▸ Set exercise
Reproduce everything from the start of the records down to and including the line containing "tap(44, 296)". Leave out the pictures.
* * *
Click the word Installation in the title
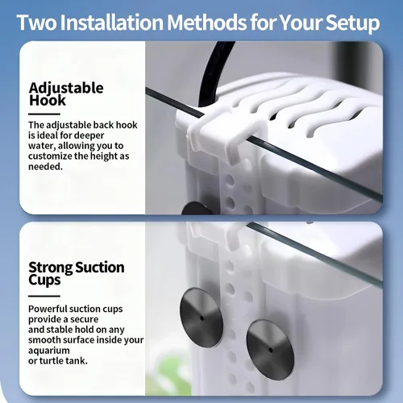tap(111, 22)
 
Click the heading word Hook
tap(48, 100)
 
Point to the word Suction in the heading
tap(100, 268)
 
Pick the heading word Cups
tap(44, 280)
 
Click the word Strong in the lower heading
tap(51, 268)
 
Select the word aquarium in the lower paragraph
tap(49, 351)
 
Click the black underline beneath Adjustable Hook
tap(44, 114)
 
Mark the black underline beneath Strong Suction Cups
tap(44, 296)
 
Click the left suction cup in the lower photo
tap(202, 318)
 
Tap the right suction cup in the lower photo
tap(270, 350)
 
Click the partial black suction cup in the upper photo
tap(197, 208)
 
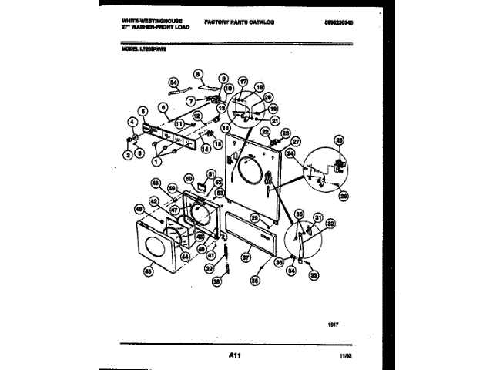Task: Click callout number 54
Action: [173, 82]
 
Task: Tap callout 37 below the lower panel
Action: [246, 257]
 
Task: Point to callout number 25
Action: [338, 140]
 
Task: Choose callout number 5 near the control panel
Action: [143, 111]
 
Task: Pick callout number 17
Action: [243, 81]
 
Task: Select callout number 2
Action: [127, 155]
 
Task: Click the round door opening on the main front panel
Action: [250, 170]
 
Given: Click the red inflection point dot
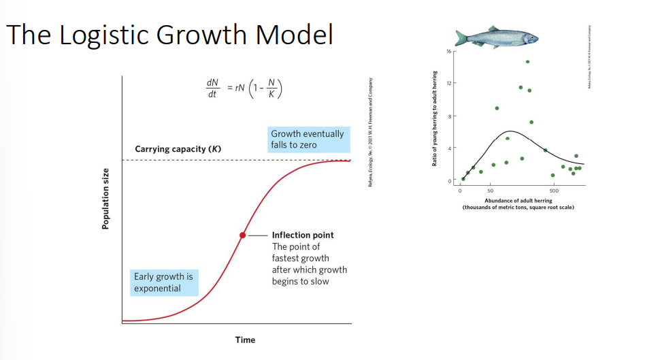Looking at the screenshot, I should (242, 235).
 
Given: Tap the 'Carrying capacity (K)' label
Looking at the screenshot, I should (178, 149).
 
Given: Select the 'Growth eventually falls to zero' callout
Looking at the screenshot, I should (308, 140).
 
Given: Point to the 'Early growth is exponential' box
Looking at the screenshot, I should (163, 282).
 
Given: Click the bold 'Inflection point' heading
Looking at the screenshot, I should (303, 235).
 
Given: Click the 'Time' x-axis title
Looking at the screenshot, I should (245, 340).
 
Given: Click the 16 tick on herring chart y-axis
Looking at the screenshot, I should (450, 51).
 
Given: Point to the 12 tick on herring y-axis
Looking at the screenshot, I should (450, 83).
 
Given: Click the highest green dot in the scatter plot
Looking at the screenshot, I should (527, 62).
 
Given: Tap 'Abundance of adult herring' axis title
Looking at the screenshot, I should (518, 201).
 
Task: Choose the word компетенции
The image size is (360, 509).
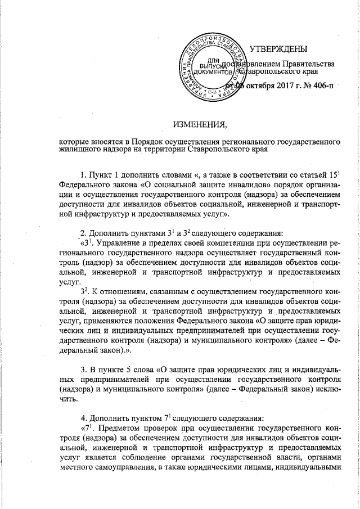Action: (218, 244)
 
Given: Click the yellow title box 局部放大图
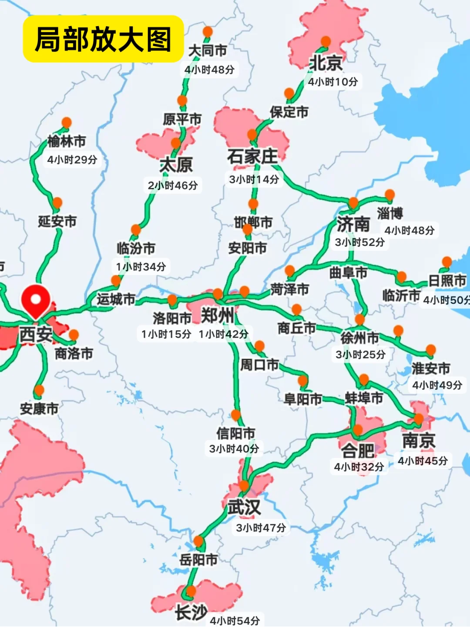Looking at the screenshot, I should click(x=103, y=39).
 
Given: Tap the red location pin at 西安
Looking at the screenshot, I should click(x=36, y=300).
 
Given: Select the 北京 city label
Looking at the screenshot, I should click(x=326, y=64).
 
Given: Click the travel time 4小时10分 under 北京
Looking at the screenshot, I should click(x=333, y=82).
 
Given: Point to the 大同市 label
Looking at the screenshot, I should click(x=208, y=51).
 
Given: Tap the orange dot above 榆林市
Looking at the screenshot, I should click(x=67, y=122).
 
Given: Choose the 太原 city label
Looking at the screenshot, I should click(x=176, y=165).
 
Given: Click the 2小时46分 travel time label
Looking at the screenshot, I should click(x=173, y=186).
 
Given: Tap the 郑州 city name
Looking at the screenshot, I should click(x=217, y=315).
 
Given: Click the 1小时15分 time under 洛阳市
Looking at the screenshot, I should click(x=166, y=334).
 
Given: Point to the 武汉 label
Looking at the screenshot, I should click(x=244, y=507).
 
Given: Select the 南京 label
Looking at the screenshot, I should click(x=419, y=441).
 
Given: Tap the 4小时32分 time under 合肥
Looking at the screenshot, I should click(x=359, y=467).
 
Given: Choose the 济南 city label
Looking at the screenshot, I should click(x=353, y=225).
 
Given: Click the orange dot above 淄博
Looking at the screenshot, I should click(x=389, y=194).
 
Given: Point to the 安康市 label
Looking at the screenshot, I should click(x=39, y=409).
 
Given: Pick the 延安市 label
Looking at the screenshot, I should click(x=57, y=222).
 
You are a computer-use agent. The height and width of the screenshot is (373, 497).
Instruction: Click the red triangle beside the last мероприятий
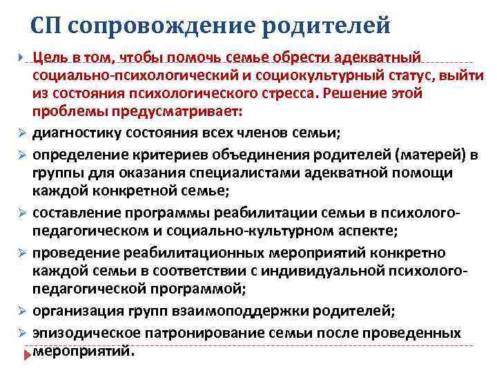tap(27, 352)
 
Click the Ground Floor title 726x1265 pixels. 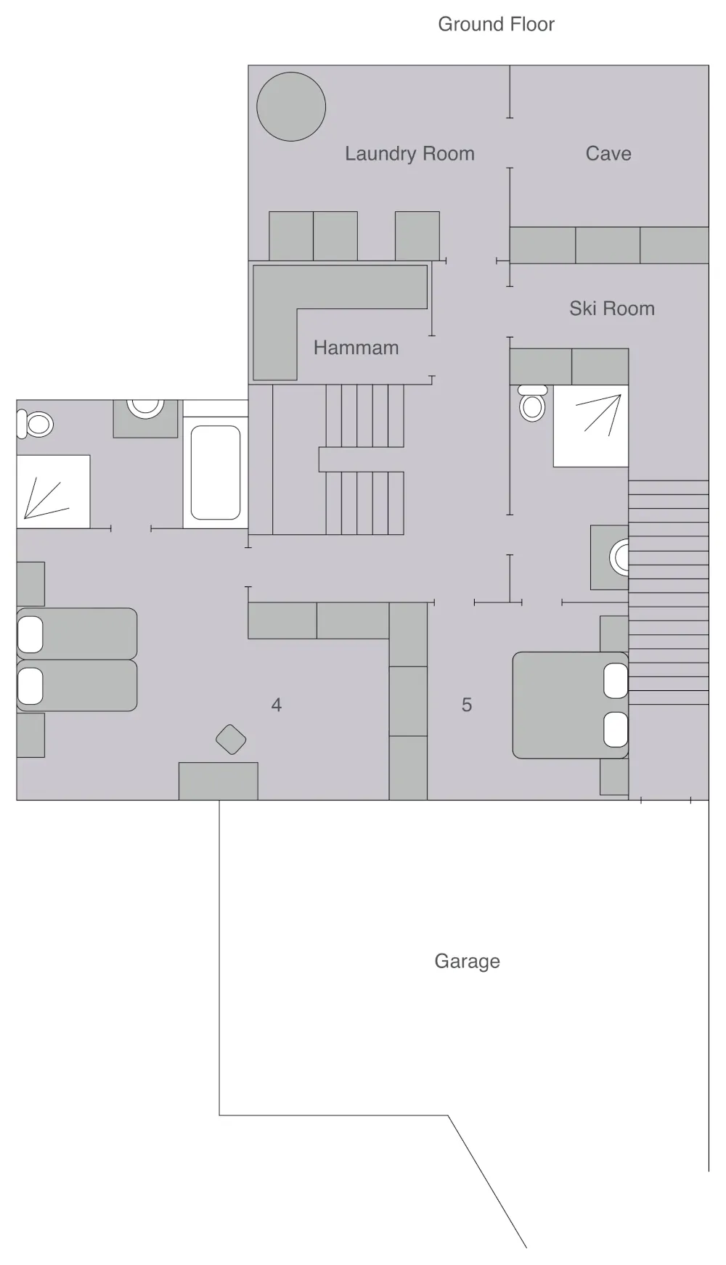pyautogui.click(x=496, y=24)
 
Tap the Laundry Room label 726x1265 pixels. pyautogui.click(x=409, y=154)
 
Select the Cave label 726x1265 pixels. pyautogui.click(x=608, y=154)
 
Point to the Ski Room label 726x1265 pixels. pyautogui.click(x=611, y=308)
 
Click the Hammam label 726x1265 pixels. pyautogui.click(x=356, y=348)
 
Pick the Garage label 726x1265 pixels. pyautogui.click(x=467, y=961)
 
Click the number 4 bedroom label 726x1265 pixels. pyautogui.click(x=277, y=705)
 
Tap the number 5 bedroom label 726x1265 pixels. pyautogui.click(x=467, y=705)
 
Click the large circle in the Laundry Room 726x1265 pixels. pyautogui.click(x=291, y=107)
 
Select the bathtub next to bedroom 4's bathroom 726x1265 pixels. pyautogui.click(x=216, y=472)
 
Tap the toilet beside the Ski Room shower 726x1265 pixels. pyautogui.click(x=533, y=404)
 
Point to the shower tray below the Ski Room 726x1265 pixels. pyautogui.click(x=591, y=426)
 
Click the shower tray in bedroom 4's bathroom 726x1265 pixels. pyautogui.click(x=53, y=491)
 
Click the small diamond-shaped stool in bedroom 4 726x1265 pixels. pyautogui.click(x=231, y=740)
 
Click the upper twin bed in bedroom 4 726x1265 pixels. pyautogui.click(x=77, y=634)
* * *
▸ Result for this exercise
Click the word Installation in the title
tap(111, 22)
 
Click the heading word Hook
tap(48, 100)
 
Point to the word Suction in the heading
tap(100, 268)
 
Pick the heading word Cups
tap(44, 280)
 
Click the word Strong in the lower heading
tap(51, 268)
 
Select the word aquarium in the lower paragraph
tap(49, 351)
 
Click the black underline beneath Adjustable Hook
tap(44, 114)
 
Mark the black underline beneath Strong Suction Cups
tap(44, 296)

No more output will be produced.